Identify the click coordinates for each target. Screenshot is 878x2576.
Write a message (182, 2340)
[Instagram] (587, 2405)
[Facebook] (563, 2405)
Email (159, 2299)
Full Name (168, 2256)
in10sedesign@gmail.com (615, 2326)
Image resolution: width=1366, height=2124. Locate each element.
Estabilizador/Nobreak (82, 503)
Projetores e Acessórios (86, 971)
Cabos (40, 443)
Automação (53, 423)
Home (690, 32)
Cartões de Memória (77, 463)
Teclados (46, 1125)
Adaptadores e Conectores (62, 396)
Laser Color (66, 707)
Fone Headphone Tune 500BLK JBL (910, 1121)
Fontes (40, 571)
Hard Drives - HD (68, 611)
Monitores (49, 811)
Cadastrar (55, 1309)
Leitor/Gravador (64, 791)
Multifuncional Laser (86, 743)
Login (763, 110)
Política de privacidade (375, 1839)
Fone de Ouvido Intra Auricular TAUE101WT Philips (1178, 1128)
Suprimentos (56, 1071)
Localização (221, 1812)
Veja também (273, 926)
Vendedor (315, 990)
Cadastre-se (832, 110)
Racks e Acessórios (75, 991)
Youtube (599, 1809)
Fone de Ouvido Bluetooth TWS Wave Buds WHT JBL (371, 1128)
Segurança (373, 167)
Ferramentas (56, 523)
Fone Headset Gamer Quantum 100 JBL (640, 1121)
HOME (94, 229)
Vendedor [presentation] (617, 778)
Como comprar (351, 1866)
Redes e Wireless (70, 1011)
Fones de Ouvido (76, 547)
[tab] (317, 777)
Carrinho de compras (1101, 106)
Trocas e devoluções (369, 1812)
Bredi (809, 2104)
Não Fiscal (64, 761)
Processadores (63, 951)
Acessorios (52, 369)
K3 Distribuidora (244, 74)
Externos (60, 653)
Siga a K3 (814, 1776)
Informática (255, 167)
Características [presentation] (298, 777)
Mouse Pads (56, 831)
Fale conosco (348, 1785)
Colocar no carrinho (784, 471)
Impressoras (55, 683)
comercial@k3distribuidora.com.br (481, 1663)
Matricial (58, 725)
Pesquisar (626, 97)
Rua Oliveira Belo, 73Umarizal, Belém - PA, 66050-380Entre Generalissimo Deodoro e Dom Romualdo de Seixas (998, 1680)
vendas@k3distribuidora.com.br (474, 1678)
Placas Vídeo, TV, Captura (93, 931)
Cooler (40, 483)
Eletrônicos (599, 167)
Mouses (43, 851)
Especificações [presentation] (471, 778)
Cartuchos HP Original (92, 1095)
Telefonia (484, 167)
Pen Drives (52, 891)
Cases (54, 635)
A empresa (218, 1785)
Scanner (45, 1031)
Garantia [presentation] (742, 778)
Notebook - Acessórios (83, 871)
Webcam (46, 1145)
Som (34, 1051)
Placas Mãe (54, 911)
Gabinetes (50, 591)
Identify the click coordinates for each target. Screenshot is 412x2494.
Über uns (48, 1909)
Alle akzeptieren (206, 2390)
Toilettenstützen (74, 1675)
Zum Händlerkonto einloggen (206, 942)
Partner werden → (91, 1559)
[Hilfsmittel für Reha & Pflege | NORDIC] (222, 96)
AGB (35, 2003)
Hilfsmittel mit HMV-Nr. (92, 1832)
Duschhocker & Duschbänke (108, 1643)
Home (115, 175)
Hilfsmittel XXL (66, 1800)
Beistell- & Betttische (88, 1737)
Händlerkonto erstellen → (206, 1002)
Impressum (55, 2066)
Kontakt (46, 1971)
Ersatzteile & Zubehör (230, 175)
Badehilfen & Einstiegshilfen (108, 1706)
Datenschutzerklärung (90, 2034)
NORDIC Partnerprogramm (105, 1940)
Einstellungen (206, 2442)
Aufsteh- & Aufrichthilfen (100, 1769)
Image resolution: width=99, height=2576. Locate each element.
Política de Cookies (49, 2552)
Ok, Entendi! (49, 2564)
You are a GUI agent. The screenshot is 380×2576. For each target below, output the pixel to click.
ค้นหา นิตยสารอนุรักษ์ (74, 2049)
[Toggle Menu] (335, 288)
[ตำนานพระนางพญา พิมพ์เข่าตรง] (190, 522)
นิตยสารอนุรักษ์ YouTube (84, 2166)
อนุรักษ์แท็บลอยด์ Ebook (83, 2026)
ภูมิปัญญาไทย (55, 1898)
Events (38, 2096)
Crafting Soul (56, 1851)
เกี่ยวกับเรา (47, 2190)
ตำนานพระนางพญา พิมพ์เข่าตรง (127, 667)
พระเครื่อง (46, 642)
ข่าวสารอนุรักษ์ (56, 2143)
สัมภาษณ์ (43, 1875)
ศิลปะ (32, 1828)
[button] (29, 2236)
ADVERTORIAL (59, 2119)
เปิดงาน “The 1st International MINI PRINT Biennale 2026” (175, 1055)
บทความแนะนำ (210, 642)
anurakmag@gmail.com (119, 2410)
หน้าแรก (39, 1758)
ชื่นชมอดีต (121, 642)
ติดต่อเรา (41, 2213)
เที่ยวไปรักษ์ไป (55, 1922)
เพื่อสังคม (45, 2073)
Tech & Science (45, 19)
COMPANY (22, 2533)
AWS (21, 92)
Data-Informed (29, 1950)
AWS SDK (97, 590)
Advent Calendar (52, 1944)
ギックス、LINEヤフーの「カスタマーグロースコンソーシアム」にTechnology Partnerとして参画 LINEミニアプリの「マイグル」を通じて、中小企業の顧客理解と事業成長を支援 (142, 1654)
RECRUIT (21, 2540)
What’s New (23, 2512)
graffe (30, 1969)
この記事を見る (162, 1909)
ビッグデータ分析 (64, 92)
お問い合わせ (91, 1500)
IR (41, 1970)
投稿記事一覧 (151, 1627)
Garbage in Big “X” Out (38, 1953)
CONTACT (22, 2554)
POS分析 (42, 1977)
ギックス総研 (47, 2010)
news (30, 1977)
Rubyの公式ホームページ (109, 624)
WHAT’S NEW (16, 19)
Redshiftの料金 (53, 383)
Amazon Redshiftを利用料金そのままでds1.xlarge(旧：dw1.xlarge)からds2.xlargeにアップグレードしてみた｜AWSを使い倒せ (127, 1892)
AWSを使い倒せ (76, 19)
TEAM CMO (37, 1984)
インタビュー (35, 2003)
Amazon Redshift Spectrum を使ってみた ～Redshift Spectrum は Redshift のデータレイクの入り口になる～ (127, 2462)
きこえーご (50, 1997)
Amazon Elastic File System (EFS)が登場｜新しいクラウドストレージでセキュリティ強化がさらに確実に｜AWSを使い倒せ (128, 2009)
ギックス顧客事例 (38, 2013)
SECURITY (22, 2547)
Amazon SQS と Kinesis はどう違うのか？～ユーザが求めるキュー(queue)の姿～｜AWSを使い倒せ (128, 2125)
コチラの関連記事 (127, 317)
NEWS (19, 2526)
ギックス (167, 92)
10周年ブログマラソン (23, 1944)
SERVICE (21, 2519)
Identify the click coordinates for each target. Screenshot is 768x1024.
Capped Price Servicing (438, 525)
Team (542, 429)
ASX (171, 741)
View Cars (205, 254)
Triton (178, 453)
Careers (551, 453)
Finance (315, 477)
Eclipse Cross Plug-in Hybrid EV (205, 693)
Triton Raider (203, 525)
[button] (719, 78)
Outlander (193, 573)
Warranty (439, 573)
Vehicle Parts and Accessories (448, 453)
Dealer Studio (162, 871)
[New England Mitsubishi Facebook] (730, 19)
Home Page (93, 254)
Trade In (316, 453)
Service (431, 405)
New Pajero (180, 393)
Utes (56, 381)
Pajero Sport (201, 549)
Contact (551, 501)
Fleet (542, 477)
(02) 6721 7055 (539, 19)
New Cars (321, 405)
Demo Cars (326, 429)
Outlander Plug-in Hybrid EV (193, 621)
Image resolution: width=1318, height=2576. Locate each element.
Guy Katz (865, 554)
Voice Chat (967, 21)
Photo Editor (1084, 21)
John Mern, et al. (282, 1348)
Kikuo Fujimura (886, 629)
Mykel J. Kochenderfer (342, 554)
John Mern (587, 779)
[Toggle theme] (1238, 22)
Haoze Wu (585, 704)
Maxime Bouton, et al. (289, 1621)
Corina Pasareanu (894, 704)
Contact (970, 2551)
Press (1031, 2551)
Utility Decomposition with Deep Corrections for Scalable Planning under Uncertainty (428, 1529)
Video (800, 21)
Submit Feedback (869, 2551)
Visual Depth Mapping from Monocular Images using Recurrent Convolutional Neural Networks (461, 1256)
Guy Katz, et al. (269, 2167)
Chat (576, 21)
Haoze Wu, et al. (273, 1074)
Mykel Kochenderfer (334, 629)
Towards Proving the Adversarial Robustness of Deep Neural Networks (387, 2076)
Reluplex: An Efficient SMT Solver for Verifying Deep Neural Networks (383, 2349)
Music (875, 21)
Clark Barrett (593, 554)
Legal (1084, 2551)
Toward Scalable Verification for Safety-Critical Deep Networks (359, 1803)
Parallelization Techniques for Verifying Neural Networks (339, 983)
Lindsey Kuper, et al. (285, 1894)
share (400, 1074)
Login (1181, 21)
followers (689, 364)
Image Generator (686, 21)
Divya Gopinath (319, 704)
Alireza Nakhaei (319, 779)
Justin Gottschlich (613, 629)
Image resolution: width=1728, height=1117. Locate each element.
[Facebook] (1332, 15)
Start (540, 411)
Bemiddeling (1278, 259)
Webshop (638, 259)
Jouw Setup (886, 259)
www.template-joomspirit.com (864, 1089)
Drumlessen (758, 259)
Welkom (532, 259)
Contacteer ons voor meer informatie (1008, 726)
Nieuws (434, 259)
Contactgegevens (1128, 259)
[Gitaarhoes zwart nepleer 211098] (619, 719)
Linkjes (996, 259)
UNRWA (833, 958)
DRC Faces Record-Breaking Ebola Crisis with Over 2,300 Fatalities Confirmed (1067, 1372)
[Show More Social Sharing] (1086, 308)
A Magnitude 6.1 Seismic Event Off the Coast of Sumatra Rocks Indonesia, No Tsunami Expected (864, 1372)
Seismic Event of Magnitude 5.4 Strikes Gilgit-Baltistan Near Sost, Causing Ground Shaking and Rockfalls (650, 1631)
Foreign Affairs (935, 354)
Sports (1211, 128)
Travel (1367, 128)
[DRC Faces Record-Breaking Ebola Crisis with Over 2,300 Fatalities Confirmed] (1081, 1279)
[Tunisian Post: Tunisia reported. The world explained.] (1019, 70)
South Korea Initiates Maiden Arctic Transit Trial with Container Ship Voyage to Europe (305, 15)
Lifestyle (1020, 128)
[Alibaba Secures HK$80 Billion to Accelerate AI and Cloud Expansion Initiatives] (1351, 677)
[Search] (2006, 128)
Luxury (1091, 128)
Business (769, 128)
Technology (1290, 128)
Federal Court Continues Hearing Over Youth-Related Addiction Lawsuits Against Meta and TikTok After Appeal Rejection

*Description of the task*
Copy every line of the data above in which the string "ตยสารอน" appears.

*Task answer*
ค้นหา นิตยสารอนุรักษ์ (74, 2049)
นิตยสารอนุรักษ์ YouTube (84, 2166)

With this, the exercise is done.